Police Federation

Post-Traumatic Stress Disorder widespread in policing

New study confirms poor mental health in police service, with one in five officers suffering from PTSD

9 May 2019

PFEW Vice-Chair Che Donald

PFEW Vice-Chair Che Donald

The findings of a new study showing that more than one in five police officers are currently suffering from Post-Traumatic Stress Disorder (PTSD) should be a wake-up call for the Home Office and senior police leaders.

Policing:  The Job and The Life is a survey of 17,000 police officers, from 47 forces in the United Kingdom, which was carried out by Cambridge University from October to December last year, with funding from Police Care UK.

Published today (9 May), it shows:

  • 21% of police officers who responded reported symptoms consistent with PTSD or the more severe Complex PTSD (CPTSD);
  • 73% of those with PTSD or CPTSD will be unaware that they have it;
  • 66% of those reported a psychological or mental health issue which they felt was a direct result of police work;
  • 69% of officers feel that trauma is not well managed in their force;
  • 93% still go to work even when suffering from a work-related psychological issue.
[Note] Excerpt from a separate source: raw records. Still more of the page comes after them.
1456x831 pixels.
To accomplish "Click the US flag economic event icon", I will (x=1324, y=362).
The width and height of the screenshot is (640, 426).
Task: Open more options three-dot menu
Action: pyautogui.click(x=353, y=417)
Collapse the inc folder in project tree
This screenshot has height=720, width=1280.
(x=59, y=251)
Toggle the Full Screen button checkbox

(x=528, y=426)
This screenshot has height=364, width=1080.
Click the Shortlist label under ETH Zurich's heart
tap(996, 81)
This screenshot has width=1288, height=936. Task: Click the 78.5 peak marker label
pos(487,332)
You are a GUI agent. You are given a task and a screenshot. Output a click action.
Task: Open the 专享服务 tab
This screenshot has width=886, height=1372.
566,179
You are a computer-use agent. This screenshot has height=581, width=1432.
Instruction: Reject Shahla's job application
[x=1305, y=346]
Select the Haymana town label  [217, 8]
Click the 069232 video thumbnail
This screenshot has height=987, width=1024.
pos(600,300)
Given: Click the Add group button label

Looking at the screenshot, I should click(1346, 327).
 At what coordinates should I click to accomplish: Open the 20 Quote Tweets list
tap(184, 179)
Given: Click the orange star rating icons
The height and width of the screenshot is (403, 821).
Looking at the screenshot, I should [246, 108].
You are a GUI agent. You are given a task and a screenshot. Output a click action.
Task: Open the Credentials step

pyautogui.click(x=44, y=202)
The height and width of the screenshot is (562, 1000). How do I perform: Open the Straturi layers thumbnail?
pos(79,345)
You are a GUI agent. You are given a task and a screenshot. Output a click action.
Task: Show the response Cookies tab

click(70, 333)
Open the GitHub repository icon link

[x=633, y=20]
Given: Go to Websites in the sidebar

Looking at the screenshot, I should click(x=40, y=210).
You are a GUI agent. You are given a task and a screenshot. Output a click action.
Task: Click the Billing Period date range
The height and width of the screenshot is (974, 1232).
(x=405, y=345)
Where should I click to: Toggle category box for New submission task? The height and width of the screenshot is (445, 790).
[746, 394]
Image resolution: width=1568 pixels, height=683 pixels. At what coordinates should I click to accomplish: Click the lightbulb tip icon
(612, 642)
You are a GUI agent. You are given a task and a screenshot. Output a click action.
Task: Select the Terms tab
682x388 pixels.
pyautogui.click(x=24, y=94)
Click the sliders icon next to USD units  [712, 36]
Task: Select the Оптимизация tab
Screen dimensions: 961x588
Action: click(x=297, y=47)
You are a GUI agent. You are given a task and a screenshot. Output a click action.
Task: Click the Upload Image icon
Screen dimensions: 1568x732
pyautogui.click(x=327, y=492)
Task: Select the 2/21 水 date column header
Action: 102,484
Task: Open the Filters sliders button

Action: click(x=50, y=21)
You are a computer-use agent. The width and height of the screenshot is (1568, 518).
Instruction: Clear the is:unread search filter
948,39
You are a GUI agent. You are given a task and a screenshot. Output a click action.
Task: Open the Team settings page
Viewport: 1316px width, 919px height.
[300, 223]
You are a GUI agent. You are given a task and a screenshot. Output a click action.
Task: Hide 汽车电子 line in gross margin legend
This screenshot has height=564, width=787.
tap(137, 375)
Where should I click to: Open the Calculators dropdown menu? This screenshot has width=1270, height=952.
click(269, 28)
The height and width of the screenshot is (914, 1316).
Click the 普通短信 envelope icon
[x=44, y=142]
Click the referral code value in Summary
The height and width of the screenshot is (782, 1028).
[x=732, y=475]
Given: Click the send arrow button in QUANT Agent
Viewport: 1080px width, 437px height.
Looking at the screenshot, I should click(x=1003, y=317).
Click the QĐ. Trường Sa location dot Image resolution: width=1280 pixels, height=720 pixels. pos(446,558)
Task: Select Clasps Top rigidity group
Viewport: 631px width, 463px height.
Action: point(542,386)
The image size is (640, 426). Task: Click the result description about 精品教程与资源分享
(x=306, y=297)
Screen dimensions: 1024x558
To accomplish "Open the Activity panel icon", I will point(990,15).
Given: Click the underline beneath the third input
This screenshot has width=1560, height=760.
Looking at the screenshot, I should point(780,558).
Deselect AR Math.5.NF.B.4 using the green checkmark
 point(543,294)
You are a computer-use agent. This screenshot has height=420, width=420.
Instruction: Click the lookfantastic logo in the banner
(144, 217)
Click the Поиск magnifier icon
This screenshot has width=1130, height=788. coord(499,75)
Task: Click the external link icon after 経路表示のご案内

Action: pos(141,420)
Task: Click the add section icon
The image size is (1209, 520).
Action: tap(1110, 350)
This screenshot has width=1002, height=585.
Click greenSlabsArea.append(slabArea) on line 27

The figures echo our latest Demand, Capacity and Welfare Survey which also found evidence of widespread, repeated exposure to trauma within the police workforce. Two thirds of our members have experienced at least one traumatic incident in the previous year, and a similar number have been physically attacked on duty in the previous 12 months.

Police officer numbers have been cut by 22,000 since 2010, increasing the stress and pressure on those who remain. Unsurprisingly, 43.9% of officers view their job as very or extremely stressful.

Vice-Chair of the Police Federation of England and Wales, Ché Donald said: “We have said it repeatedly and now respected academics are saying it – police officers are at breaking point and something must be done right now. If officers are breaking, then how can we expect them to adequately serve and protect the public? We need significant, centrally-funded investment and we need it now. These figures must serve as a wake-up call to the government to act before it is too late. The government is letting down its servants of the crown.”

The Cambridge University survey found that police officers and staff score significantly lower on World Health Organisation (WHO) wellbeing indices than other sectors. The average sickness absence is 20 days over a year, with ‘health problems caused or made worse by work’ cited as most frequent reason for calling in sick.